A common issue that most swimming pool owners find difficult to handle is pump problems. More often than not, when swimming pool owners notice an abnormal amount of bubbles coming out of the return lines and back to the pool, the first thing they do is call their pool contractor. It is not wrong to call in for pump repairs because many air bubbles might suggest an air leak in your pump. However, before calling your pool contractor, it is important to find out the exact source of the air leak because the pump might not always be the problem. This article provides homeowners with information regarding the possible causes or sources of air leaks in their swimming pools.

Water Level below Skimmer Intake -- When you notice many bubbles coming out of return lines, the first item you should look at is the water level around the skimmer intake. Ideally, the water level should be above the half way line of the skimmer intake. At this level, it is hard for the skimmer to suck in air to your pool pump. However, if the water level is below the skimmer's halfway line, air will be sucked through the intake pipe and to the pump, where it might cause damage. What you should do in such a case is to fill your swimming pool until the skimmer uptake is covered halfway up. 

Loose Strainer Lid -- Another cause of air leaks in a swimming pool would be a loose filter lid on the pump itself. The strainer cover is supposed to keep debris out of the contents of the pool pump. Since screws or bolts usually secure the cap, there is a possibility that with time, these fasteners might get loose.
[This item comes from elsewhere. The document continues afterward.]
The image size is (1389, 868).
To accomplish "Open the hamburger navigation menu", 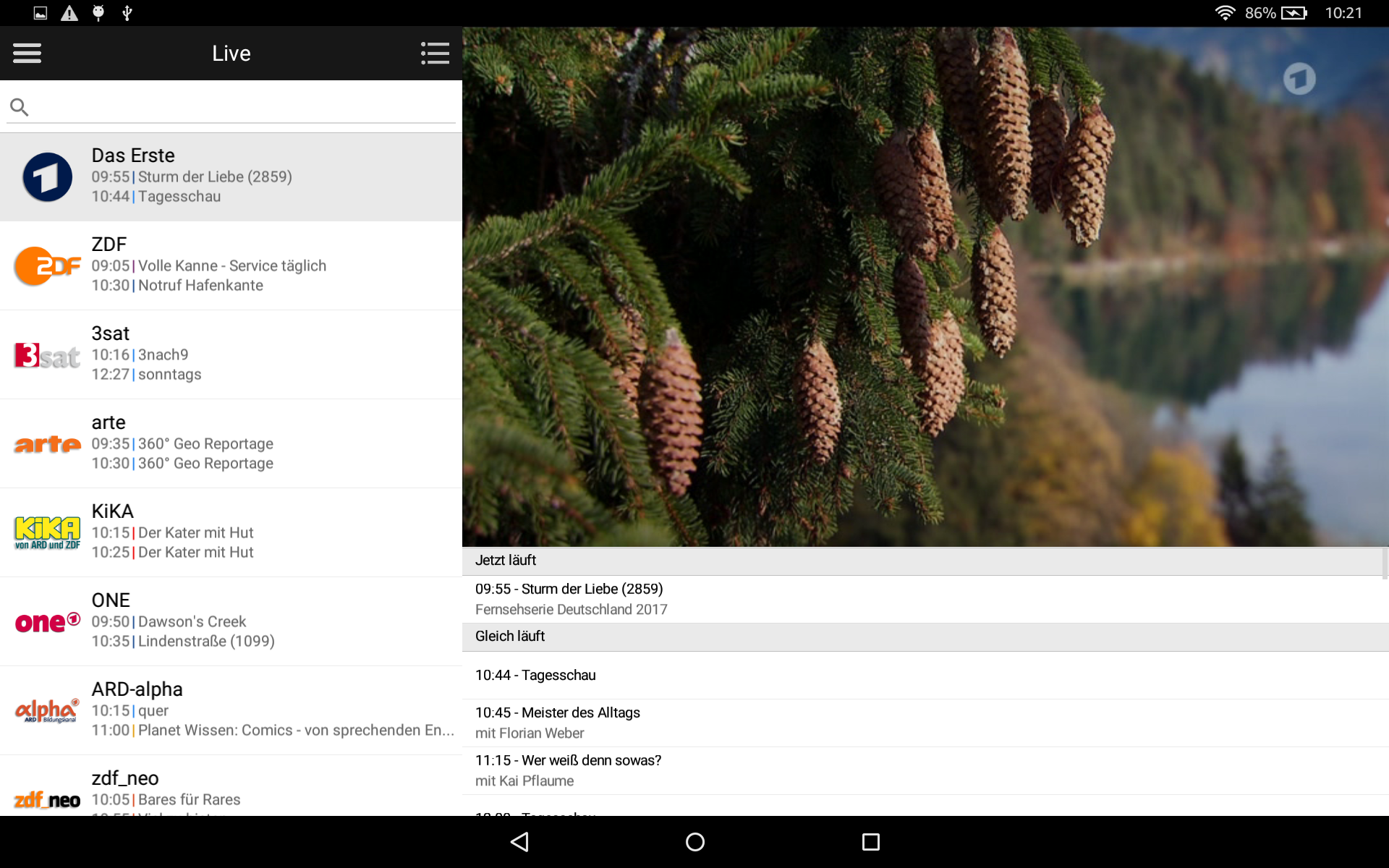I will [27, 54].
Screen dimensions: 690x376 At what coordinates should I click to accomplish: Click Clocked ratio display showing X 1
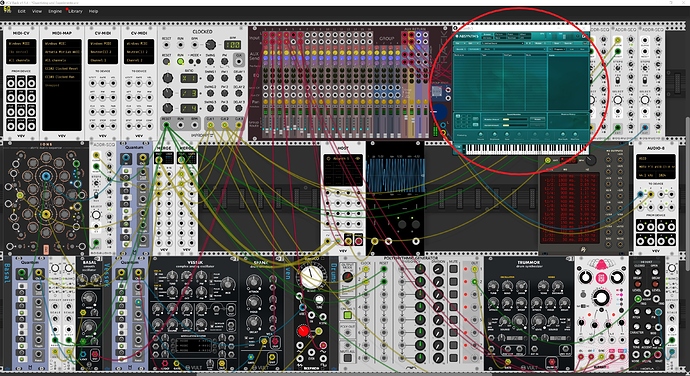point(188,78)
As a result, air starts leaking from the pump despite the pump being in good working condition. In such a case, you should turn off the pump, tighten the screws or bolts, and then turn it on. If there are no more bubbles, you can rest easy. However, if the bubbles do not go away, then the problem would be somewhere else.

Loose Drain Plug -- In most cases, air leaks do affect the suction side of the pool pump. As such, you cannot go wrong by checking the drain plugs. Drain plugs might have cracked O-rings, which can easily allow air into the pump. Therefore, check the O-rings and ensure that they are not loose or broken. If they are not in good working condition, replace them with new ones. Rectifying a leak can be as easy as replacing worn out O-rings, but make sure that you get the right parts for your particular pump.